History's brightest laser blast has been achieved at the Lawrence Livermore National Lab - but it was so brief that it "wouldn't heat a cup of coffee."
A laser pulse equal to at least 100 trillion watts, or 100 terawatts, was fired at the nuclear weapons lab Monday, perhaps inaugurating "a new age in laser research," lab officials said. The pulse lasted a half-trillionth of a second.In that moment, the laser consumed 250 times as much energy as the entire U.S. electrical grid does over the same period, Livermore laser chief Mike Campbell said.
The laser shot was fired using one of the 10 "beams" of the lab's decade-old Nova laser, which is located in a three-story building on the Livermore site. The shot lasted one-three-thousandths as long as a typical Nova shot.

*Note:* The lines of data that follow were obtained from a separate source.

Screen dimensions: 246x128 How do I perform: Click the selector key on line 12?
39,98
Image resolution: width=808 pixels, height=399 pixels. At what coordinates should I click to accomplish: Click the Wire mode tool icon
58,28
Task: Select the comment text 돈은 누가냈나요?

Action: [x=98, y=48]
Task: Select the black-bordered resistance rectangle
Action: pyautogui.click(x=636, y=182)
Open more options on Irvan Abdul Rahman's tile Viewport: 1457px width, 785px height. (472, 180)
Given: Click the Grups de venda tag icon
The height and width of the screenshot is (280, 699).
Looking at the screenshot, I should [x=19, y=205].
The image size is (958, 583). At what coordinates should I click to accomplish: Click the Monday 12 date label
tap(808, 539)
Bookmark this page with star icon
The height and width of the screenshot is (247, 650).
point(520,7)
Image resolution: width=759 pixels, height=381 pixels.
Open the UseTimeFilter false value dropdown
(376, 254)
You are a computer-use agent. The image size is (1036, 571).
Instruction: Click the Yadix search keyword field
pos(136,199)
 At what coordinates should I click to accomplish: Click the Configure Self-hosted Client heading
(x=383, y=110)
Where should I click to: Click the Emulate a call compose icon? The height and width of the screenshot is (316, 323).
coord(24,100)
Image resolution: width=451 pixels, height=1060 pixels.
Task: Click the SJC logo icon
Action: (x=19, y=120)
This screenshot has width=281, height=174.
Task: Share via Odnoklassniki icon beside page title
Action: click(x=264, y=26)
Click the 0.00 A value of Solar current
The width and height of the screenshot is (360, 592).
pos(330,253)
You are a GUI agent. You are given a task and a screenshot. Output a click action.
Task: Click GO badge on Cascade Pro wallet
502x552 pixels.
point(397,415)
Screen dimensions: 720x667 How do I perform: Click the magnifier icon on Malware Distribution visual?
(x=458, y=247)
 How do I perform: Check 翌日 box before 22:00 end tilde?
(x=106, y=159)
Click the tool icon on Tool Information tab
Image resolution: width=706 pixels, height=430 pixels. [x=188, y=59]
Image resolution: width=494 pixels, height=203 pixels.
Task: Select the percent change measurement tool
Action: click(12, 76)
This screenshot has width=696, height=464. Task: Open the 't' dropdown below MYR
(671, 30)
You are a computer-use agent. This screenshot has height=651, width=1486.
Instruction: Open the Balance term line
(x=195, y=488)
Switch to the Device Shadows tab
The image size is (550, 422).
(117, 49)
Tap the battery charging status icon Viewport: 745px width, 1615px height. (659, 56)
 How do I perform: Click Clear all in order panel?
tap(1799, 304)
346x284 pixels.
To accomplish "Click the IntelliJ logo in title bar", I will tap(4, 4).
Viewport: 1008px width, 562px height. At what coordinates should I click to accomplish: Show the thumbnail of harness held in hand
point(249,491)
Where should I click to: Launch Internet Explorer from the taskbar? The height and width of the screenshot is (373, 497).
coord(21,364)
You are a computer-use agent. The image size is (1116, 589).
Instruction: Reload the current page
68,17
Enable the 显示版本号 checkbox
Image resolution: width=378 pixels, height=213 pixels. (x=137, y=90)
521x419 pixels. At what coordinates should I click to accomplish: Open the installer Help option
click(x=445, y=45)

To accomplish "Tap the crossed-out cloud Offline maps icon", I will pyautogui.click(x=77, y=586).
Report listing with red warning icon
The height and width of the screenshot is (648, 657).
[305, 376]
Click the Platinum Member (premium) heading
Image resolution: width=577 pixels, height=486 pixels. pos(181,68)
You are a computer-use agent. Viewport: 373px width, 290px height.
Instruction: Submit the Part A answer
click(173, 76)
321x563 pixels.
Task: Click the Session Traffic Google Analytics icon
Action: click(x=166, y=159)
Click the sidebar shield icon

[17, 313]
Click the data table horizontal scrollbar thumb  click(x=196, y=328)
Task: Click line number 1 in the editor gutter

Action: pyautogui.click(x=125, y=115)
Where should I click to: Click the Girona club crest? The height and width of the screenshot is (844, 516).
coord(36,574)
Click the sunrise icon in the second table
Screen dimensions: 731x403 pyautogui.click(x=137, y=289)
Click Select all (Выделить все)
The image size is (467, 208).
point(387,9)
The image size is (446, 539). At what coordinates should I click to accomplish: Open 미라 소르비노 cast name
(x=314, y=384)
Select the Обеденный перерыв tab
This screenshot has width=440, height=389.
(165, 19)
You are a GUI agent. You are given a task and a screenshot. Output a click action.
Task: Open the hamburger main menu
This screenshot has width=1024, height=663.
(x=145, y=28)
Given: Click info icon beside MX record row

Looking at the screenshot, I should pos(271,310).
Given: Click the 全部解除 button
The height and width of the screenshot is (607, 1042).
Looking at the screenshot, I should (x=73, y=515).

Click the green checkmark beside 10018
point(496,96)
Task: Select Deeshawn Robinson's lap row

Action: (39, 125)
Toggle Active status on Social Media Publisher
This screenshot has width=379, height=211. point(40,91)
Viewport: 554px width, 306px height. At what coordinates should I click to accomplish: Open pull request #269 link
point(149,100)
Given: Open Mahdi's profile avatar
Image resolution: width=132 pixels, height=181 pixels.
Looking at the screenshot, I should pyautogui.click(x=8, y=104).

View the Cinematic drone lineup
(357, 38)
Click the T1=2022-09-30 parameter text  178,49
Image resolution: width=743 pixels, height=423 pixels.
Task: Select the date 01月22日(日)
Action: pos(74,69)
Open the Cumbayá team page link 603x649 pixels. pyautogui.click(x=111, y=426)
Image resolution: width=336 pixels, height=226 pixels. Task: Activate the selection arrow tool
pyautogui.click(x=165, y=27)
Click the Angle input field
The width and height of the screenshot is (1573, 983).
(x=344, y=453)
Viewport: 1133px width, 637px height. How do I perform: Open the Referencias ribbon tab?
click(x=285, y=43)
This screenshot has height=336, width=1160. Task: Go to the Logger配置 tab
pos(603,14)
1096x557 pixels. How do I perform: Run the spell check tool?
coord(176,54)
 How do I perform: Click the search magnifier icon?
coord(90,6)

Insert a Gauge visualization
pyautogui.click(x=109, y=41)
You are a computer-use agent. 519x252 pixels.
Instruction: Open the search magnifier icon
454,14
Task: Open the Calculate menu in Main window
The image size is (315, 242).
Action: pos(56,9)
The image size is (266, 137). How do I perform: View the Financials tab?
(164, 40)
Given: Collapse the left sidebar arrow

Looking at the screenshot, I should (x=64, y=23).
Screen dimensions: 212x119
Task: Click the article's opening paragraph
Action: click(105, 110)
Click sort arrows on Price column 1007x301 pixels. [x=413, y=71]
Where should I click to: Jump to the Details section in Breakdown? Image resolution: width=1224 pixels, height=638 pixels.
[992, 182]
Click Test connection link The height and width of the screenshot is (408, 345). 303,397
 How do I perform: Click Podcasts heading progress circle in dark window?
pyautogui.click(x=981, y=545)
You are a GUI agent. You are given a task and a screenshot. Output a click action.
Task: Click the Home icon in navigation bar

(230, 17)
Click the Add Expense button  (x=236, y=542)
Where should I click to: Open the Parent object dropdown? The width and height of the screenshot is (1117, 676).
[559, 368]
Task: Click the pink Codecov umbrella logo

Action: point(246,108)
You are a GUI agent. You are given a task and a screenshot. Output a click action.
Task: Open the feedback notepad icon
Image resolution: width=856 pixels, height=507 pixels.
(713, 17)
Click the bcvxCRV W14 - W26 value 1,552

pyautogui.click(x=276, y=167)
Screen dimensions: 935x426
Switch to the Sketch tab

Scientists hope the achievement will lead to an even more powerful laser - the $10 million "petawatt" laser - late this year. This would be 10 to 20 times more powerful than the 100-terawatt laser.
The terawatt laser's ability to pack so much energy into so little time makes it ideal for investigating subatomic phenomena that occur at high speeds and tem-per-a-tures. For example, the laser could be used to mimic the behavior of high-speed electrons inside stars.
The laser could also pick apart puzzles that have stalled development of nuclear "fusion," a hypothetical source of super-energy.